*por Raphael Vidigal Aroeira
“É por cantos e danças que o homem se manifesta como membro de uma coletividade que o ultrapassa.” Nietzsche
Imagens de filmes expressionistas da época do cinema mudo alemão são entremeadas por Cecília e suas tatuagens, com os braços abertos para o mundo. “Ressurreições” contém o verso que dá nome ao novo disco de Cecília Beraba, continuação das homenagens pelos 80 anos de Jorge Mautner que ela iniciou no ano passado: “Só o amor pode matar o medo”. O canto da intérprete não deixa dúvidas, com todas as nuances, soluços e gaguejos que propõe a obra sempre incomum, em rotação, contemporânea do Profeta do Kaos com K.
Talvez o kharma de Cecília Beraba seja interpretar Jorge Mautner. Fato é que nesse novo pacote de canções com que ela nos presenteia, o clima solar se impõe, mesmo diante das adversidades. Cecília parece ter em mente que o único e mortal papel da arte é propor a liberdade, ou, ao menos, alguma forma de libertação. Ela abre os trabalhos com “Olhar Bestial”, lançada por Mautner no álbum “Para Iluminar a Cidade” (1972). Econômica, a gravação se insinua circense. São os sopros quem dão o tom do arranjo, o que valoriza as palavras.
“Salto no Escuro” literalmente leva o disco pra cima, para os ares, ele se eleva com a presença equilibrista do homenageado, que agrega emoção ao dueto com a anfitriã. Sem perder a força poética, Cecília oferece uma faixa que provoca movimentos nos quadris. Não passa despercebida a crítica ao capitalismo. Características de Mautner, que rima revolução com amor. A frase de Rimbaud na voz mitigada pelo tempo de Mautner é o fecho-perfeito. Em “Rainha do Egito”, Cecília não evita as afetações e se entrega a elas com força.
“Por que o ser humano/ Seja homem ou mulher/ É uma eterna criação”. Nada mais eterno e contemporâneo. “Sheridan Square” mergulha no blues. Mautner é um revolucionário cosmopolita, mais do que nacionalista. Entrevemos detalhes de Janis Joplin. “Menino Carnavalesco” também prima pelo arranjo, em clima de tango. A música foi originalmente gravada por Mautner no disco “Árvore da Vida” (1988), dividido com o eterno parceiro Nelson Jacobina, quando eles gravaram “Positivismo”, de Noel Rosa e Orestes Barbosa. Pérolas.
“Aeroplanos”, um dos estandartes de Mautner, penetra na cena lentamente, ciceroneada pelo piano de Antônio Guerra.
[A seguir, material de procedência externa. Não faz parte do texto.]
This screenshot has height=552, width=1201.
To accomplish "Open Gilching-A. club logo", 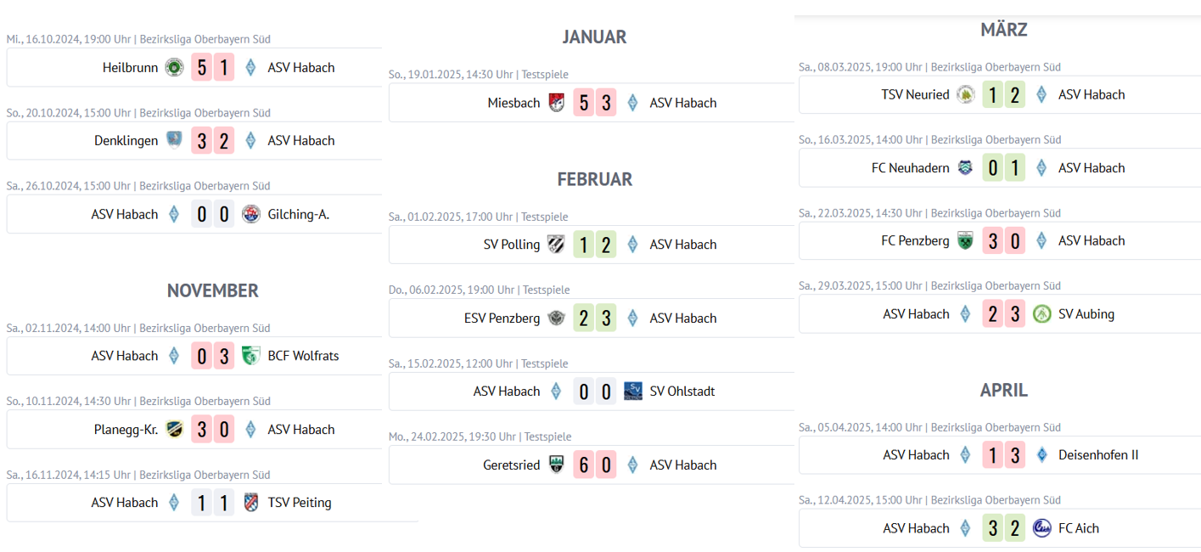I will (x=250, y=214).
Prova de que Cecília capta as suavidades do compositor, o que torna a canção ainda mais singela. “Chuva Princesa” permanece nessa trilha lírica, que a cantora domina tão bem. A poesia de Mautner, óbvio, contribui. Até sons de chuva se intrometem na canção. É uma delícia. “O Relógio Quebrou” invoca tons mais sombrios, logo interrompidos por uma languidez que se expande em alegria louca, desaforada.
A outra participação especial é a de George Israel, saxofonista do Kid Abelha, em “Diamante Costurado no Umbigo”, de pegada hippie-existencial. Bem Mautner dos anos-70 e do LP “Mil E Uma Noites de Bagdá” (1976). Mautner, que aprendeu com Maiakovski que não existe conteúdo revolucionário sem forma revolucionária, manda o seu recado numa de suas melhores letras com “Perspectiva”, nutrida de afeto pelo pensamento do poeta russo, que aparece em citações durante a canção, bem preservadas por Cecília. Segue sua utopia.
Parceria com Gilberto Gil presente no disco “Bomba de Estrelas” (1981), em que ficou mais visível o espírito gregário de Jorge Mautner, “A Força Secreta Daquela Alegria” encerra o compêndio como uma verdadeira síntese. Guarda melancolia, esperança, mas, sobretudo, um olhar sobre a vida – que é típico de Mautner –, tão seu quanto de todo o mundo, a quem ele se oferece e se lança com os braços abertos de Cecília Beraba no clipe de “Ressurreições”, e em cuja capa desse revigorante álbum eles se metamorfoseiam, lá além do tempo.
Matéria publicada originalmente no portal da Rádio Itatiaia, em 2022.